All in all, Tavlaridis in 2011 described his spell with Lille as "the most beautiful page of his career".

Saint-Étienne
Despite being linked with a hosts of Ligue 1 clubs, notably Bordeaux, Marseille, and Monaco, Tavlaridis announced that he was signing with AS Saint-Étienne for €2.5m after agreeing to a three-year deal with the club. Tavlaridis was handed the number 4 shirt and quickly inserted into the first eleven forming partnerships with Moustapha Bayal Sall. Tavlaridis made his debut against his former club Lille and was applauded by the Lille home fans.

Tavlaridis got off to a great start for the 2007–08 season scoring his first goal with AS Saint-Étienne in a 2–1 victory over Sochaux the following week. Tavlaridis was contract in the summer of 2009 with AS Saint-Étienne and a number of Premier League clubs were at the time believed to be prepared to offer him a route back to England. With this being so, he was named as the club's permanent captain by manager Alain Perrin following the first league match of the 2009–10 Ligue 1 season, after having served as vice-captain the previous season. Tavlaridis was removed as captain shortly due to his long-term injury. This move saw his playing time reduced, where he played only six more matches in that season for Saint-Étienne. Tavlaridis in all made 69 appearances for the Ligue 1 team, scoring twice.

AEL
On 30 April 2010 AEL announced that an agreement had been reached with the 29-year-old centre-back who will join the club in the summer on a free transfer, when his contract with les Verts has been finally wound down. Nicknamed 'Taureau' in France because of his bullish style of play, the Greek was initially a success in Ligue 1 with Lille OSC and then AS Saint-Étienne, though he fell out of favour at the Stade Geoffroy-Guichard earlier this season under head coach Alain Perrin. When the former Olympique Lyonnais boss was axed, Tavlaridis had an immediate chance to impress under Christophe Galtier, though his red card against Olympique de Marseille 10 minutes into Galtier's first game in charge effectively ended his first team career with les Verts. Tavlaridis signed a four-year deal.

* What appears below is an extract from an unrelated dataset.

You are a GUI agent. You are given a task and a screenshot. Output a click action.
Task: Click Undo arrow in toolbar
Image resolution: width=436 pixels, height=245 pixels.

On 9 August 2011, however, Tavlaridis terminated his contract without following the team's relegation to the Football League.

OFI
On 24 August 2011, Tavlaridis signed a one-year contract for OFI, who then were newly promoted to the Greek Superleague. The ex-footballer and president of the club Nikos Machlas wanted to add to the roster a very experienced defender, who could also play the role of the defence leader. The annual salary was fixed to €150,000.
However, due to the club's financial difficulties and payment inconsistencies, he decided to leave the club on 24 April 2012, before the 2011–12 campaign for OFI was over.

Atromitos
On 2 June 2012, Tavlaridis agreed to sign for Atromitos Athens.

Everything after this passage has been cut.